Finch sollevò lo sguardo e lo fissò dritto nei suoi occhi. Rimase immobile qualche istante, poi d'un tratto sembrò riscuotersi, e quel momento carico di aspettativa svanì come una bolla di sapone. Fece scorrere lo sguardo sull'orizzonte, poi disse: “Possiamo fare una sola cosa per i nostri compagni: arrivare a Coyote Point e chiedere aiuto.” Senza attendere risposta spronò il cavallo, spingendolo al piccolo galoppo lungo le pendici delle formazioni rocciose.
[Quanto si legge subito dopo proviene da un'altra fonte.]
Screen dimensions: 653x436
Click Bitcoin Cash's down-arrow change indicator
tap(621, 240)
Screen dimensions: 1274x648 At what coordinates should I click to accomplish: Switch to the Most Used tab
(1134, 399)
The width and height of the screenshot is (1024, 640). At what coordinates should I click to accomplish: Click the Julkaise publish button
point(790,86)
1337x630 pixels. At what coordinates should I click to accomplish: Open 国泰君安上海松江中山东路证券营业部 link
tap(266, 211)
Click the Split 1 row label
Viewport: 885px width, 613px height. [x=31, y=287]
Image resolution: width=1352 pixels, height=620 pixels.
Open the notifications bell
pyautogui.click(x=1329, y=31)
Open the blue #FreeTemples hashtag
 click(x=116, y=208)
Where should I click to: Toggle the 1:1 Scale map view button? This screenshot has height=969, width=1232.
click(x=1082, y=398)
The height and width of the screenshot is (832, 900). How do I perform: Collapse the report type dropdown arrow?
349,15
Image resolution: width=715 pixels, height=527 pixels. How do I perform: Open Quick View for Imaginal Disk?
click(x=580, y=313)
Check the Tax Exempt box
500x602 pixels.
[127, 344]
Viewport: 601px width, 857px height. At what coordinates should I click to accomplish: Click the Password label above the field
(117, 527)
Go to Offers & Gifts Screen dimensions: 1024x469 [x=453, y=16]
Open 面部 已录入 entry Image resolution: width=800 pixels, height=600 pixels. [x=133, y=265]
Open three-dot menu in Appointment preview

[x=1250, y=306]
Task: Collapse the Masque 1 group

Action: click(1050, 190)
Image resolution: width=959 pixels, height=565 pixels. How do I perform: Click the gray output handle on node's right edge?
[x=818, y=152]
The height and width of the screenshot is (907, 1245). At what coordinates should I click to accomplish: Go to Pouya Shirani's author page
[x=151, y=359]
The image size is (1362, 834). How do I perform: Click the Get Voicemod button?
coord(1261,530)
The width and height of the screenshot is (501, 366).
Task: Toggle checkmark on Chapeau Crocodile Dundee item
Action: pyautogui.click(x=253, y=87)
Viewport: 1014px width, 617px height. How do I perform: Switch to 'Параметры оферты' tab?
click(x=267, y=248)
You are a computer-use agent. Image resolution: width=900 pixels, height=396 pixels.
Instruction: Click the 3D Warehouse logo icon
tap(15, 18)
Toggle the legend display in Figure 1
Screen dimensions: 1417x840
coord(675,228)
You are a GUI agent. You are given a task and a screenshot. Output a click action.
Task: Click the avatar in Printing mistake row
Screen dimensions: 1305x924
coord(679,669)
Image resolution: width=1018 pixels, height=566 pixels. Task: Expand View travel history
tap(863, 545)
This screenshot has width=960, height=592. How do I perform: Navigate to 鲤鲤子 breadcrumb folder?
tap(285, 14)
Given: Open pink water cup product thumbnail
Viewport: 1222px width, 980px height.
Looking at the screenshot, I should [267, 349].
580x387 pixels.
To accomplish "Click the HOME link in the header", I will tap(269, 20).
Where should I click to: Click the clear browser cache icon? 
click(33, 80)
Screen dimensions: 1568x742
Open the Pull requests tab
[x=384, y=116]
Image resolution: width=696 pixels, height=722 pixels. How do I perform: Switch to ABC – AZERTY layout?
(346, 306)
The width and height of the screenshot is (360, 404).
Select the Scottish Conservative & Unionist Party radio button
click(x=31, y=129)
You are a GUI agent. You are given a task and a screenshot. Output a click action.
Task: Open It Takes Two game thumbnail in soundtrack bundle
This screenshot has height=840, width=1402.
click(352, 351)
Rory lo raggiunse, e per un po' procedettero affiancati. Il ragazzo avrebbe voluto chiedergli in che modo gli uomini di Coyote Point, a un giorno di marcia da lì, sarebbero potuti intervenire, ma la risposta poteva darsela da solo: al massimo avrebbero attaccato l'accampamento degli Apache, per liberare i disgraziati che non erano riusciti a tirarsi un colpo in testa prima di essere catturati, o per recuperare qualcosa di quello che gli Indiani avrebbero razziato.

Stavano procedendo da un po' quando una freccia si piantò fra le zampe anteriori del cavallo di Halloran, facendogli fare una mezza impennata. D'istinto il ragazzo urlò: “Clarence!” Poi guardò in alto e vide stagliarsi su una cresta di roccia un Apache armato di arco.
Clarence!” ripeté, “Gli Indiani!”
Udì uno sparo, si voltò verso il compagno e lo vide con la pistola fumante in mano. Un Indiano fece per avventarglisi addosso, l'altro sparò di nuovo, ma il primo lo trascinò giù da cavallo, e i due rotolarono a terra avvinghiati. Vide baluginare la lama di un coltello.
Nonostante la paura, e l'angoscia di perdere il momento in cui tirarsi la famosa ultima pallottola in testa, il suo primo impulso fu quello di intervenire in suo aiuto, ma si trovava a fronteggiare altri due guerrieri, e doveva intanto mantenersi a ridosso della parete rocciosa, per sfuggire alle micidiali frecce che continuavano a piovere dall'alto.
Qualcuno lo afferrò per tirarlo giù da cavallo, il ragazzo fece arretrare l’animale, una freccia lo sfiorò lasciandogli una striscia di sangue su una gamba e in un istante di lucidità, lui si stupì di non provare alcun dolore. Subito dopo sentì qualcuno afferrarlo, e darsi la spinta per montare sul cavallo dietro di lui, si divincolò, poi si udì una detonazione, l’Indiano si irrigidì e ricadde al suolo.
“Rory, vattene!” urlò Finch.
“No!” gridò di rimando il ragazzo, poi spinse l’animale contro un Apache stava prendendo di mira il commilitone, facendogli perdere l’equilibrio. Questi però lo afferrò per il cinturone riuscendo a disarcionarlo, Halloran rotolò con il guerriero addosso, riuscì a estrarre la pistola, gli sparò, poi si rialzò in piedi ansante e si guardò intorno: gli Indiani erano tutti morti, Finch era addossato alla parete, ancora più pallido del solito. Si teneva una mano premuta sulla spalla, e rivoli di sangue gli filtravano fra le dita.
“Clarence!” urlò.













[1] “The bonnie blue flag”, anche nota come “We are a band of brothers”, è l’inno non ufficiale degli Stati Confederati, ed era molto popolare tra soldati e cittadini.